Deforestation in the Philippines


Along with other Southeast Asian countries deforestation in the Philippines is a major environmental issue.

Rate of deforestation

Over the course of the 20th century the forest cover of the Philippines dropped from 70 percent down to 20 percent.
In total, 46 species are endangered, and 4 were already eradicated completely. Only 3.2 percent of total rainforest has been left.
Based on an analysis of land use pattern maps and a road map an estimated 9.8 million hectares of forests were lost in the Philippines from 1934 to 1988.

Causes

According to scholar Jessica Mathews, short-sighted policies by the Filipino government have contributed to the high rate of deforestation:
The government regularly granted logging concessions of less than ten years. Since it takes 30–35 years for a second-growth forest to mature, loggers had no incentive to replant. Compounding the error, flat royalties encouraged the loggers to remove only the most valuable species. A horrendous 40 percent of the harvestable lumber never left the forests but, having been damaged in the logging, rotted or was burned in place. The unsurprising result of these and related policies is that out of 17 million hectares of closed forests that flourished early in the century only 1.2 million remain today.

Illegal logging

occurs in the Philippines and intensifies flood damage in some areas.

Conservation efforts

Government policies

On June 1977, President Ferdinand Marcos signed a law requiring the planting of one tree every month for five consecutive years by every citizen of the Philippines.
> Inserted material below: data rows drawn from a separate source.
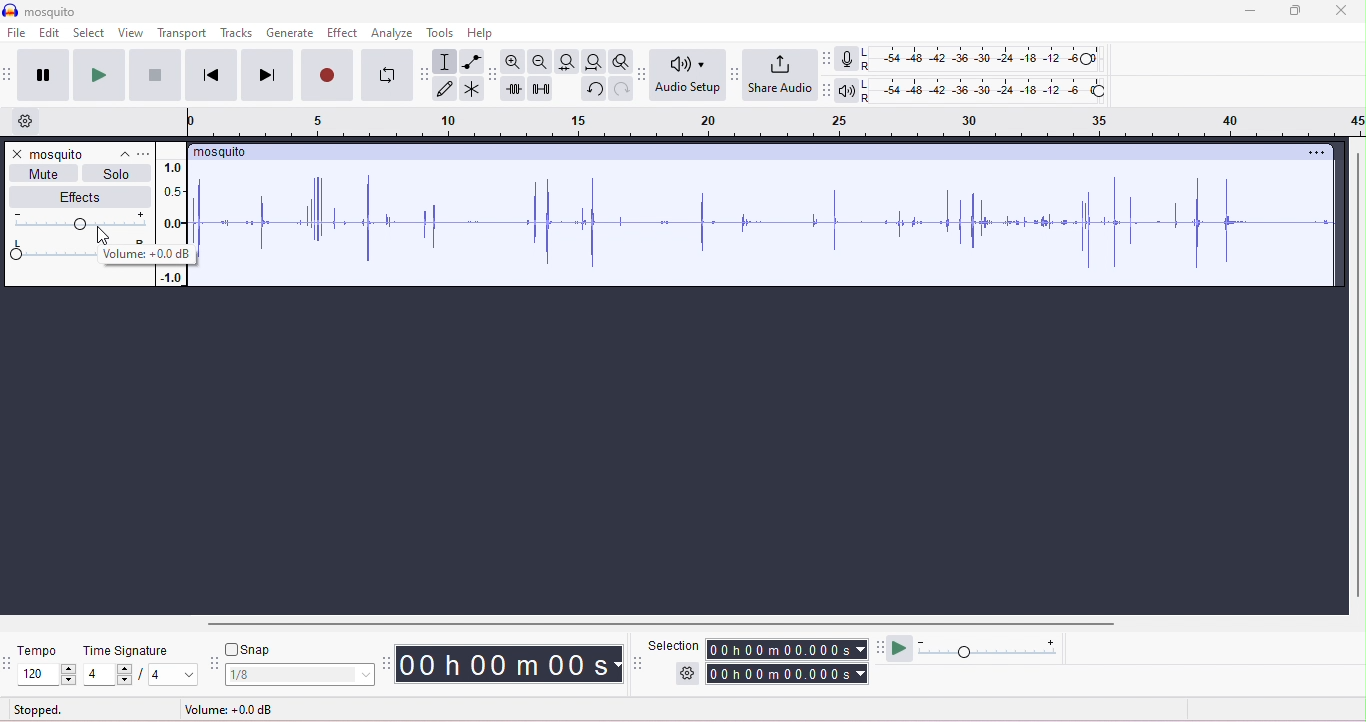  I want to click on tools toolbar, so click(425, 74).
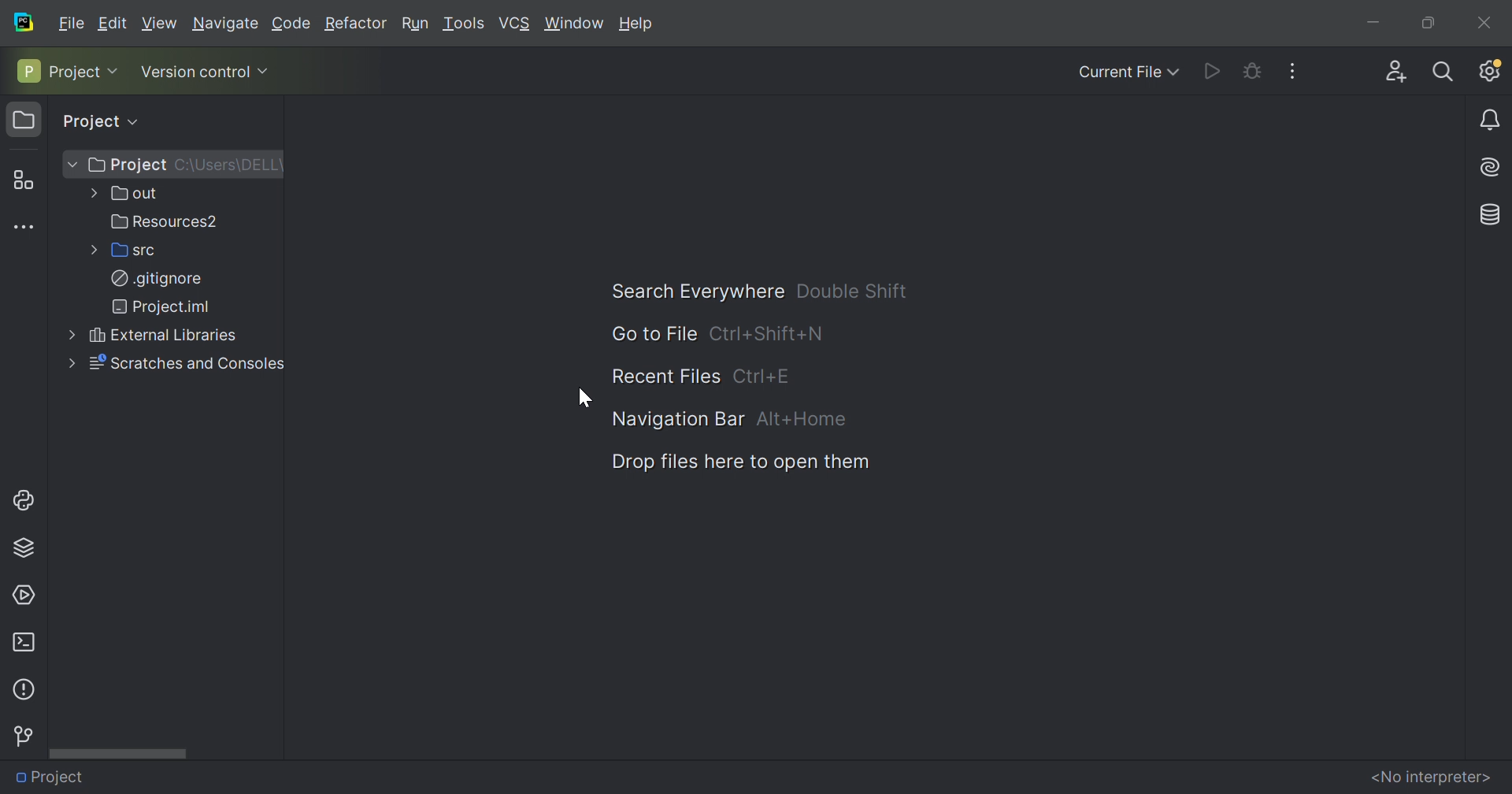  What do you see at coordinates (1119, 73) in the screenshot?
I see `Current File` at bounding box center [1119, 73].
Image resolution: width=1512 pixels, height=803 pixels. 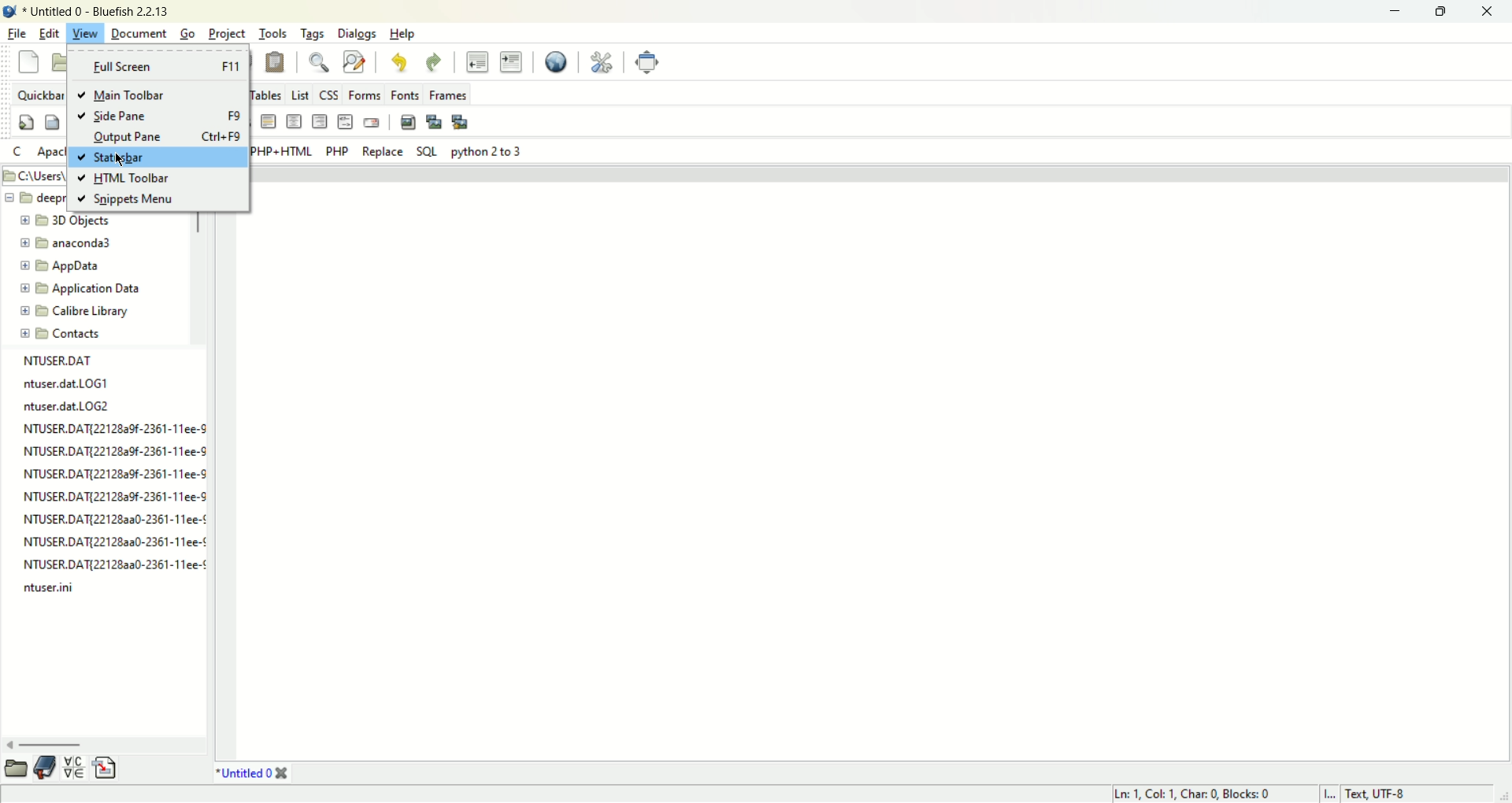 What do you see at coordinates (337, 152) in the screenshot?
I see `PHP` at bounding box center [337, 152].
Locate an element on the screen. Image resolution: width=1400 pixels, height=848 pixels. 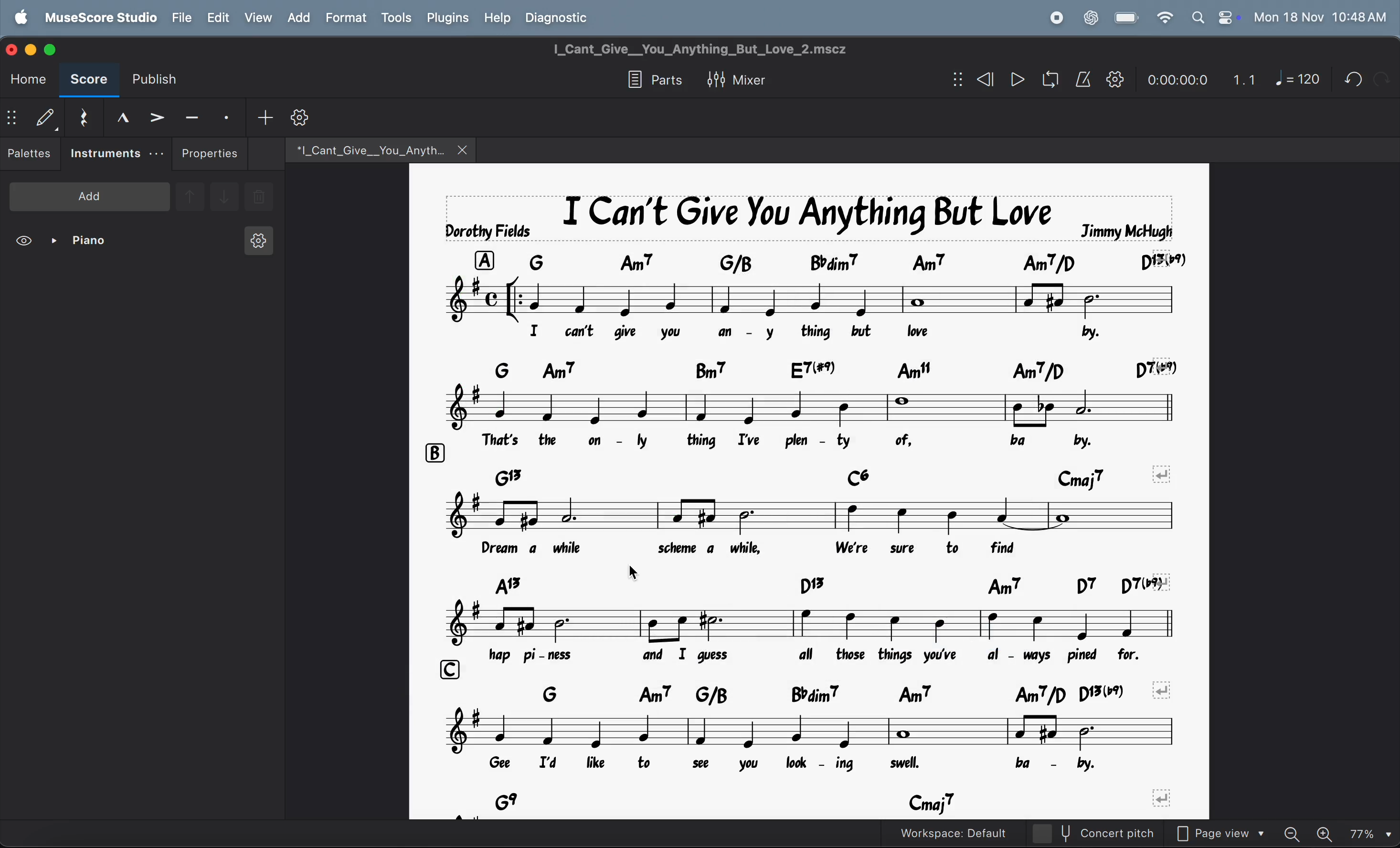
1.1 is located at coordinates (1245, 77).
The law, however, was repealed by President Corazon Aquino on July 1987, with the sole reason that the planting of trees "can be achieved without the compulsion and the penalties for non-compliance therewith as set forth in the Decree".
On September 2012, President Benigno Aquino III signed a law requiring all able-bodied citizens of the Philippines, who are at least 12 years of age, to plant one tree every year. Unfortunately, unlike Presidential Decree 1153, there is no provision in the law to enforce and monitor compliance to this requirement.
On May 2019, the House of Representatives of the Philippines has approved House Bill 8728, or the "Graduation Legacy for the Environment Act," principally authored by Magdalo Party-List Representative Gary Alejano and Cavite 2nd District Representative Strike Revilla, requiring all graduating elementary, high school, and college students to plant at least 10 trees each before they can graduate. The bill, however, has yet to be signed by the President.